───── EXCERPTED RECORDS ─────

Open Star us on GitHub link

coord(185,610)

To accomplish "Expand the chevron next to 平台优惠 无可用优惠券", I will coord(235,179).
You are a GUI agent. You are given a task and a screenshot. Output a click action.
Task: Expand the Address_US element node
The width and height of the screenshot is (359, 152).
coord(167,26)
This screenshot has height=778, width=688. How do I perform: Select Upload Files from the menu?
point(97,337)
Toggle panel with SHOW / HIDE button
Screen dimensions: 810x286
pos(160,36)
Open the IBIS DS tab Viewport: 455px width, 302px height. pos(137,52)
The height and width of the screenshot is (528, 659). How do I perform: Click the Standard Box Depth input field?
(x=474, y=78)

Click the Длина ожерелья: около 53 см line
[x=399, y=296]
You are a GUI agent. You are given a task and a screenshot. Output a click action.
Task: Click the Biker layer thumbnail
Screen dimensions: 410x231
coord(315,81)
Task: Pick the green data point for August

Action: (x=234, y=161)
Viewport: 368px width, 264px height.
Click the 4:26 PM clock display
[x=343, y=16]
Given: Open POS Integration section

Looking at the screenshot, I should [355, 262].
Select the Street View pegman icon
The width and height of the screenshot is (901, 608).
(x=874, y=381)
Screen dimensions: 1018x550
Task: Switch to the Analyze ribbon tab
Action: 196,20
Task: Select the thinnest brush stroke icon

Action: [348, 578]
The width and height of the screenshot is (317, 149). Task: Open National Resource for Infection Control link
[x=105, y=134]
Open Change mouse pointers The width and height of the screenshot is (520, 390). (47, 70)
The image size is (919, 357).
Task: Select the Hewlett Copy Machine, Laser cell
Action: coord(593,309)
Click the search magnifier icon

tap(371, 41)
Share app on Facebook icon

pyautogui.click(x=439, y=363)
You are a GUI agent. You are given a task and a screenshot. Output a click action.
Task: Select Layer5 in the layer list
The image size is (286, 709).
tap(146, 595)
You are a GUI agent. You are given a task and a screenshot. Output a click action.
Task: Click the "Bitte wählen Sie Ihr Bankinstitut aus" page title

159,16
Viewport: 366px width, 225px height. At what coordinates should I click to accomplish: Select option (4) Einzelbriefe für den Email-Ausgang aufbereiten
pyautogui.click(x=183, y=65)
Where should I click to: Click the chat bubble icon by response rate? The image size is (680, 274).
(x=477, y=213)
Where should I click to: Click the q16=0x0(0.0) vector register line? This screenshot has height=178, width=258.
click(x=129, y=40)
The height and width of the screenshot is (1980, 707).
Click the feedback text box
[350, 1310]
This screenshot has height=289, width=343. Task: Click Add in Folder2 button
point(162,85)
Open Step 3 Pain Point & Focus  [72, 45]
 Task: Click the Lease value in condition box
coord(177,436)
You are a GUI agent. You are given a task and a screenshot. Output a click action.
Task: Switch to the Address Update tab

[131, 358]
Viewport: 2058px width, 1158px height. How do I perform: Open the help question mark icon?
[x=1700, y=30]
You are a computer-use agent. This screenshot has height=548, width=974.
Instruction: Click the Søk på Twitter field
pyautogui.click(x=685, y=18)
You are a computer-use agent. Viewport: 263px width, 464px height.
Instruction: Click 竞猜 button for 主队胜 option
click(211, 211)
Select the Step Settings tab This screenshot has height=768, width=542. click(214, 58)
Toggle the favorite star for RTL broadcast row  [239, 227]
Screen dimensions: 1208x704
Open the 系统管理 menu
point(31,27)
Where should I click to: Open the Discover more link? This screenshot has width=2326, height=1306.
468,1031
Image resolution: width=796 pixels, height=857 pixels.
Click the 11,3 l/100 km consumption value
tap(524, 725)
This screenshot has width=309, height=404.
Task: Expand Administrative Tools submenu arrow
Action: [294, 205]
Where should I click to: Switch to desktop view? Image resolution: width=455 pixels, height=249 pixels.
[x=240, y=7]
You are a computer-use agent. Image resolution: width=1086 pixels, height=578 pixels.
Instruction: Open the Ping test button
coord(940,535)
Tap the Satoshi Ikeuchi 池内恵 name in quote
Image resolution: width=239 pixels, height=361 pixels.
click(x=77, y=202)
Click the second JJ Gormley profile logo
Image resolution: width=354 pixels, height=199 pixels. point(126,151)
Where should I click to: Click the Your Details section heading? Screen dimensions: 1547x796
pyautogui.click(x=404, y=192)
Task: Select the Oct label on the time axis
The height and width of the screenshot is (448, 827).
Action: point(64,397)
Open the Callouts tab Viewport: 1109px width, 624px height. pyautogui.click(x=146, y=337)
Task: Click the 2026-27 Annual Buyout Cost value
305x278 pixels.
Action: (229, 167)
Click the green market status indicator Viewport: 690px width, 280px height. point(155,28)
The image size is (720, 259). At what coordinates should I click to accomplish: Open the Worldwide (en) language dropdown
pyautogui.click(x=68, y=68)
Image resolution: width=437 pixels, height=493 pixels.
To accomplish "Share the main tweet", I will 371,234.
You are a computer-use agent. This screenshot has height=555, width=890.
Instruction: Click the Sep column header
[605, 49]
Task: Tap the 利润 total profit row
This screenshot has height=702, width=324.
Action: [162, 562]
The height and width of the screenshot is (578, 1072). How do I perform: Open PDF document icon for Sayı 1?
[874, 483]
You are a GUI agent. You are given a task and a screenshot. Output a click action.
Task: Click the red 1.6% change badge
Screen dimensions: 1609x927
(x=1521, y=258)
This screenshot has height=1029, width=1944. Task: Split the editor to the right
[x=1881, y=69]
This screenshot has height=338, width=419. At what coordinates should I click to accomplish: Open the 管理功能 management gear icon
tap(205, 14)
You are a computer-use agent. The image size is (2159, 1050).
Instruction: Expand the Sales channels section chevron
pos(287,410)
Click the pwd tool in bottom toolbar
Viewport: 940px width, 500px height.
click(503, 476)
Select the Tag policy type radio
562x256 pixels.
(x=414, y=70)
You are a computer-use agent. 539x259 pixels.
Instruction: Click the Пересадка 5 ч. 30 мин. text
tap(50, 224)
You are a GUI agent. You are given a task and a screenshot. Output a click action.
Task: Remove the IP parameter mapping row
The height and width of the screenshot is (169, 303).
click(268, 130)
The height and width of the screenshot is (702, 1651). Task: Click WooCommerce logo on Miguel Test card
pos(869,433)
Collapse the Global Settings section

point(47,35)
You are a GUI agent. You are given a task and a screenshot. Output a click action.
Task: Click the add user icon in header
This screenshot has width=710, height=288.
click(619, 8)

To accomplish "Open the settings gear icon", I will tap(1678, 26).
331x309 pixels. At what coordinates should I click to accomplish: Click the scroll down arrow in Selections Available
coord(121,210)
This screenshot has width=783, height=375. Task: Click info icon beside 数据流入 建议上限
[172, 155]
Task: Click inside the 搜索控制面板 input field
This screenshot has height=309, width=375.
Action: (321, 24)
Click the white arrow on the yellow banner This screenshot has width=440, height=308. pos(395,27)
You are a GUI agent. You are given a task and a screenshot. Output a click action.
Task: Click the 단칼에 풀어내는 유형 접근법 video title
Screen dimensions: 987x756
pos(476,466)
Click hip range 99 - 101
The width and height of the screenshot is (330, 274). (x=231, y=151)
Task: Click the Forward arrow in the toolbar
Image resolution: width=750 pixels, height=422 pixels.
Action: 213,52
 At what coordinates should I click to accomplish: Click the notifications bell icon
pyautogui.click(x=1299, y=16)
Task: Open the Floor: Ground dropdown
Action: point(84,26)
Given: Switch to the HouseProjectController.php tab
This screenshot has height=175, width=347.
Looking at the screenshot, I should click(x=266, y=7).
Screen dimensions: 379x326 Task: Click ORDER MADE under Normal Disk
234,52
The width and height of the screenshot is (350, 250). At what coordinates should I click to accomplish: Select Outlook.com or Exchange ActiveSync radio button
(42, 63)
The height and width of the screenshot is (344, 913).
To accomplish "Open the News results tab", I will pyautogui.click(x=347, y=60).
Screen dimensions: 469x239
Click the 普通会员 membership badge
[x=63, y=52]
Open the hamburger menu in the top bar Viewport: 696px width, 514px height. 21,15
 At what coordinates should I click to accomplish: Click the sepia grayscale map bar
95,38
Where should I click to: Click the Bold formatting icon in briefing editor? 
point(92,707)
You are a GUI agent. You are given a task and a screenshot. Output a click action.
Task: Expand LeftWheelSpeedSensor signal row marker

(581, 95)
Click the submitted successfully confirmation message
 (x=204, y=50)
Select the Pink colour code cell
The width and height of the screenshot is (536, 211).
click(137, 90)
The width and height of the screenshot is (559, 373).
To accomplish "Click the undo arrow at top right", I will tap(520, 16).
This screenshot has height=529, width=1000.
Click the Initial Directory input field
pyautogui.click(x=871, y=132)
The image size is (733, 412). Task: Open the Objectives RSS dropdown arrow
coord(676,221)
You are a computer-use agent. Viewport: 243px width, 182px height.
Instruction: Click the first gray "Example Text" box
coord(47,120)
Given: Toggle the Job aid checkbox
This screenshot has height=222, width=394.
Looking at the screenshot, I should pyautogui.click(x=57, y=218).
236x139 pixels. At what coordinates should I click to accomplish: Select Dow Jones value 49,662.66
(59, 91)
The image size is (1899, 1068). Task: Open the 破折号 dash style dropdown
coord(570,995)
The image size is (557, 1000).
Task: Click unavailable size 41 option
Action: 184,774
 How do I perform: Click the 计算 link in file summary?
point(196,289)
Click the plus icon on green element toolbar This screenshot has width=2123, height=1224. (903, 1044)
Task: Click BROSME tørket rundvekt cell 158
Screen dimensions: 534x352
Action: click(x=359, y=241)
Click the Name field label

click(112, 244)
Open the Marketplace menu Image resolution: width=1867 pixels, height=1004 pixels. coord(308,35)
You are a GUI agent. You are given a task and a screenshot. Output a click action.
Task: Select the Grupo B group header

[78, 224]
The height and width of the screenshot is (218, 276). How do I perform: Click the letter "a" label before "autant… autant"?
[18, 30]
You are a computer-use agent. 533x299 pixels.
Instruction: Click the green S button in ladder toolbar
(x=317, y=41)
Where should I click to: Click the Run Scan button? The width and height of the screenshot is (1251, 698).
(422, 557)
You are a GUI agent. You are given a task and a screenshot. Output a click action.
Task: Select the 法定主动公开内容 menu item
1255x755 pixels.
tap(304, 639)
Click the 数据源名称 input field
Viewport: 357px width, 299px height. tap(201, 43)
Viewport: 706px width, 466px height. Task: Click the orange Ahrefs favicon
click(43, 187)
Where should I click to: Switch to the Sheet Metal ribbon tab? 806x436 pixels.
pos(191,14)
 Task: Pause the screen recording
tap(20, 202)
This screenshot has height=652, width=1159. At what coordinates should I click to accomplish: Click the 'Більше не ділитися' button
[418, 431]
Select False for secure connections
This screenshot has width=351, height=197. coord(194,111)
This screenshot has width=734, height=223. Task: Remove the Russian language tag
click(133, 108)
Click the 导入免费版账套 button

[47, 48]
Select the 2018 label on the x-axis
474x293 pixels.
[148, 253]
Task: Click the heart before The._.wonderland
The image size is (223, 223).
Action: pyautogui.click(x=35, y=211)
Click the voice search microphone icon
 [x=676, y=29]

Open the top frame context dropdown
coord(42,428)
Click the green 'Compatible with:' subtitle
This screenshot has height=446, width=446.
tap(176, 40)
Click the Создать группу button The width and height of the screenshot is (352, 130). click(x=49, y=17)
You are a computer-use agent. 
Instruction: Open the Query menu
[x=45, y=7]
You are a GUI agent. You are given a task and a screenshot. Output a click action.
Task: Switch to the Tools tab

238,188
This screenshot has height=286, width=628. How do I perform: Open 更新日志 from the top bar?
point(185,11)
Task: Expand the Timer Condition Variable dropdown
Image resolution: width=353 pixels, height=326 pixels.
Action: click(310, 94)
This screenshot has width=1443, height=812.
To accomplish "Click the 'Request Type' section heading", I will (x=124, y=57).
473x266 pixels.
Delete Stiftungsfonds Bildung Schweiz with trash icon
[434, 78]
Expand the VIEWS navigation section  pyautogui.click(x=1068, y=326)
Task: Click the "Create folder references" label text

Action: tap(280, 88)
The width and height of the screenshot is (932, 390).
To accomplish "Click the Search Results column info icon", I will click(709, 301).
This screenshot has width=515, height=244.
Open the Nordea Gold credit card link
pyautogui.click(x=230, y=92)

─────

GIVEN PROBLEM: Copy out the data from its first line through the line that contains "Open the IBIS", keeping every line identical to the original.

FINAL ANSWER:
Open Star us on GitHub link

coord(185,610)

To accomplish "Expand the chevron next to 平台优惠 无可用优惠券", I will coord(235,179).
You are a GUI agent. You are given a task and a screenshot. Output a click action.
Task: Expand the Address_US element node
The width and height of the screenshot is (359, 152).
coord(167,26)
This screenshot has height=778, width=688. How do I perform: Select Upload Files from the menu?
point(97,337)
Toggle panel with SHOW / HIDE button
Screen dimensions: 810x286
pos(160,36)
Open the IBIS DS tab Viewport: 455px width, 302px height. pos(137,52)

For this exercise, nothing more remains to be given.